Including seasonal deviations, daily weather changes and lead features further notably reduced the mean MAPE score by almost 0.5%.

### GridSearch on LightGBM
After identifying the best combination of features, we will perform hyperparameter tuning using GridSearch to further optimize LGBM forecasting performance.

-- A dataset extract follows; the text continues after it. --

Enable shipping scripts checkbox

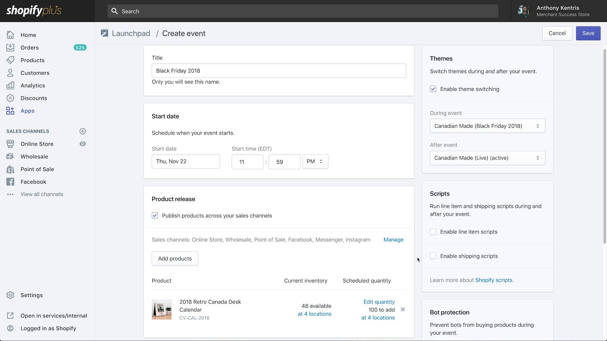point(433,256)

Specifically, we will test different boosting types, numbers of estimators, and different learning rates.

In [None]:
# create hyperparameter dictionary for grid search
lgbm_params = {
    'boosting_type': ['gbdt', 'dart'],
    'n_estimators': [100, 200, 300],
    'learning_rate': [0.05, 0.08, 0.1]
}

In [None]:
# initialize df for storing results from gridsearch
grid_results = pd.DataFrame({'boosting_type': [], 'n_estimators': [], 'learning_rate': [], 'MAPE': []})

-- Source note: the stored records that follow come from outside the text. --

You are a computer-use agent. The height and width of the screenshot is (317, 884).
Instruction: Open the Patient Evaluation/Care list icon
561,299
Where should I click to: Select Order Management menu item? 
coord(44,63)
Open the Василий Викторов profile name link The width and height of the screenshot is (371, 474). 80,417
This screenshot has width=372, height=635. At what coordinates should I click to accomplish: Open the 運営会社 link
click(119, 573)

for i, params in enumerate(product(lgbm_params['boosting_type'], lgbm_params['n_estimators'], lgbm_params['learning_rate'])):
    print(params)

    local_params = {
        'boosting_type': params[0],
        'n_estimators': int(params[1]),
        'learning_rate': float(params[2])}
    
                
    lgbm = LGBMRegressor(objective='regression', importance_type='gain', random_state=42, **local_params)
    
    # initialize empty list to compute average MAPE overall individual time series per hyperparameter configuration
    mapes_local = []

     # iterate over all individual series and perform cross-validation
    for k, group in enumerate(product(df_train['branch'].unique(), df_train['product'].unique())):
        # subselect time series
        ts = df_train[(df_train['branch']==group[0]) & (df_train['product']==group[1])].copy()

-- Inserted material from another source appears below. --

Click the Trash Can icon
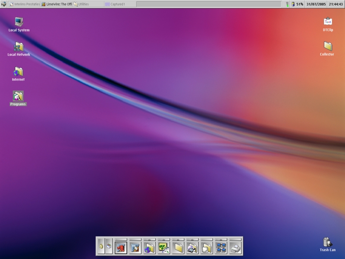Viewport: 345px width, 259px height. [327, 242]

        # perform cross validation
        tss = TimeSeriesSplit(n_splits=52, test_size=7, gap=0)

        fold=0
        scores = []
        for train_i, val_i in tss.split(ts):

            train = ts.iloc[train_i]
            val = ts.iloc[val_i]
                    
            X_train = train[weather_climat_features]
            X_val = val[weather_climat_features]
            y_train = train['turnover']
            y_val = val['turnover']

            lgbm.fit(X_train, y_train)
            y_pred = pd.Series(lgbm.predict(X_val))
            # correct for holiday effects in validation set if necessary
            # if holiday is in validation set, drop elements at corresponding index position in both y_val and y_pred
            if 1 in y_val.unique():
                idx_val = [i for i in range(len(y_val.tolist())) if y_val.tolist()[i]==1]
                y_val = y_val.drop(y_val.index[idx_val])
                y_pred = y_pred.drop(y_pred.index[idx_val])

            mape = mean_absolute_percentage_error(y_val, y_pred)
            scores.append(mape)
        
        # calculate mean MAPE score for individual time series
        mean_score = np.mean(scores)
        mapes_local.append(mean_score)
    
    grid_results.loc[i, 'boosting_type'] = params[0]
    grid_results.loc[i, 'n_estimators'] = params[1]
    grid_results.loc[i, 'learning_rate'] = params[2]
    grid_results.loc[i, 'MAPE'] = np.mean(mapes_local)

In [None]:
grid_results

The lowest mean MAPE score (14.05%) was reached with the following hyperparameters:
* boosting type: dart
* number of estimators: 200
* learning rate: 0.8

In [None]:
grid_results.to_csv('../models/LGBM_hyperparams.csv', index=False)